Ses mots étaient blessants, non pas à cause de sa demande d’aide, mais à cause de l’exigence avec laquelle elle la formulait. Notre relation avait toujours été tendue, marquée par son indisponibilité émotionnelle et mon besoin désespéré de son affection. Pourtant, elle affirmait que notre passé n’avait plus d’importance, que tout était désormais neutre et que j’étais obligée de l’aider

Véronique a toujours été une femme imposante. Sa présence dans une pièce était palpable, laissant souvent un sillage de malaise. Moi, Nathalie, sa seule fille, j’avais subi le poids de ses affections froides et de ses critiques sévères tout au long de ma vie. Maintenant à 70 ans, son comportement n’avait pas adouci avec l’âge, et ses exigences n’avaient fait que croître.

C’était un matin d’automne frais quand elle m’a appelée. Je n’avais pas eu de ses nouvelles depuis des mois, depuis notre dernière dispute sur quelque chose de trivial mais explosif. Le téléphone sonnait avec insistance jusqu’à ce que je le décroche, à contrecœur.

« Nathalie, c’est ta mère. J’ai besoin que tu viennes ce week-end », la voix de Véronique était aussi ferme que toujours, sans échange de politesses.

« Bonjour à toi aussi, maman. Quel est le problème ? » ai-je répondu, en essayant de garder mon ton neutre.

« Je suis ta mère, tu me dois de l’aide », a-t-elle déclaré sans détour. « Je ne rajeunis pas, et il y a des choses à réparer dans la maison. »

À contrecœur, j’ai accepté de venir. Le trajet était rempli d’anxiété.
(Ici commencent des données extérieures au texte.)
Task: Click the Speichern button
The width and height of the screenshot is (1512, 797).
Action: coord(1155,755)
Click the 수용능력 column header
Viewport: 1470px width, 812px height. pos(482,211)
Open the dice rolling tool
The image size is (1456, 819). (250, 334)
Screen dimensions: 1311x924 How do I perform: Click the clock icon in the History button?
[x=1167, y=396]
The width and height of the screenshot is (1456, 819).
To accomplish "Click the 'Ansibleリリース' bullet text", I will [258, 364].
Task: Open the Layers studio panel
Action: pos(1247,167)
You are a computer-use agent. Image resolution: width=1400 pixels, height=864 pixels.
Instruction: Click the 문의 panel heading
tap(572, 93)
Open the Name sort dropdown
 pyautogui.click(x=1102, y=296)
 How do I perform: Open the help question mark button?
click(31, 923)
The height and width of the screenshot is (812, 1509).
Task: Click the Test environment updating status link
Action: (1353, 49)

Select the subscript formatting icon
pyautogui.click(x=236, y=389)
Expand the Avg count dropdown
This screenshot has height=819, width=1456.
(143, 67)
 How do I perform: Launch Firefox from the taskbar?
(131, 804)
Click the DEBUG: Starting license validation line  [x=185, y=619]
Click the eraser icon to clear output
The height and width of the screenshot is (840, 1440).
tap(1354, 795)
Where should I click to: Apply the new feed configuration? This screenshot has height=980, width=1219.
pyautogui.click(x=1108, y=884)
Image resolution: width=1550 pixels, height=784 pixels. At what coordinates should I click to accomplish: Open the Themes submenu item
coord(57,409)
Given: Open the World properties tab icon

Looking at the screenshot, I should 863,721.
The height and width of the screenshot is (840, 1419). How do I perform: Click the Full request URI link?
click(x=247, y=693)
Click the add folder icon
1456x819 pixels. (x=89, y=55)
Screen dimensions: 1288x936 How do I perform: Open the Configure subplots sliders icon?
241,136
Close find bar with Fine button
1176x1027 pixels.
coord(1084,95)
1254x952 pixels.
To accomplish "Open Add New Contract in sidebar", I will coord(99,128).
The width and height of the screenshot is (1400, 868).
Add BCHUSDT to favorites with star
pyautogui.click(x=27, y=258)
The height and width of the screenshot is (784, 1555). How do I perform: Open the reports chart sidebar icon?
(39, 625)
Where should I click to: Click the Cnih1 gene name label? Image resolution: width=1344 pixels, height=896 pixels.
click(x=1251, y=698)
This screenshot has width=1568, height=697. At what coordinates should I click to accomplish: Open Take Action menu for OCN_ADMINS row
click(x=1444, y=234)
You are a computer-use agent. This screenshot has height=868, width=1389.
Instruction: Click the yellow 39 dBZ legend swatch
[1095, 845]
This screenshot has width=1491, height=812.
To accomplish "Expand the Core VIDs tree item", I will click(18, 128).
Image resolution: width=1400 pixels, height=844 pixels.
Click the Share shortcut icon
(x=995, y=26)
Chaque kilomètre plus proche de sa maison ressuscitait de vieux griefs et des souvenirs douloureux. À mon arrivée, elle m’attendait à la porte, son expression illisible.

Sans salutation, elle me tendit une liste. Le toit nécessitait des réparations, le jardin était envahi par la végétation, et le sous-sol était encombré de décennies de souvenirs accumulés. J’ai passé le week-end à travailler, tandis qu’elle supervisait depuis son fauteuil, lançant parfois des ordres ou critiquant mes efforts.

Alors que la nuit tombait et que je me préparais à partir, une partie de moi espérait un moment de réconciliation, un merci, ou peut-être des excuses tardives. Mais cela n’est jamais venu. Au lieu de cela, Véronique remarqua : « Tu reviendras le week-end prochain pour terminer, n’est-ce pas ? Tu me dois bien ça. »

Le trajet du retour était silencieux, mes pensées bruyantes. La réalisation frappa fort ; notre relation était à sens unique, ses besoins ayant toujours la priorité. Malgré les années et le travail physique que j’avais investi, notre fossé émotionnel restait vaste et, peut-être, infranchissable.

Les semaines se sont transformées en mois, et le schéma a continué. Chaque visite me laissait plus émotionnellement épuisée que la dernière. Véronique ne se renseignait jamais sur ma vie, mes luttes ou mes sentiments. Son monde tournait autour de ses besoins, et j’étais juste un satellite, pris dans son orbite.

Un matin d’hiver frisquet, j’ai reçu un appel d’un voisin. Véronique était décédée tranquillement dans son sommeil. La nouvelle apporta un cocktail complexe de soulagement et de tristesse. Je pleurais non pour la relation que nous avions eue, mais pour celle que nous n’aurions jamais.

À ses funérailles, j’ai rencontré peu de personnes qui la connaissaient vraiment, et beaucoup qui partageaient des récits également tendus. C’est alors que j’ai réalisé que certaines blessures sont trop profondes pour guérir, et certaines dettes, trop complexes pour être jamais remboursées. Mon devoir avait été accompli, non par amour, mais par obligation. Et en m’éloignant de sa tombe, je savais qu’il était temps de commencer à guérir, non pour elle, mais pour moi.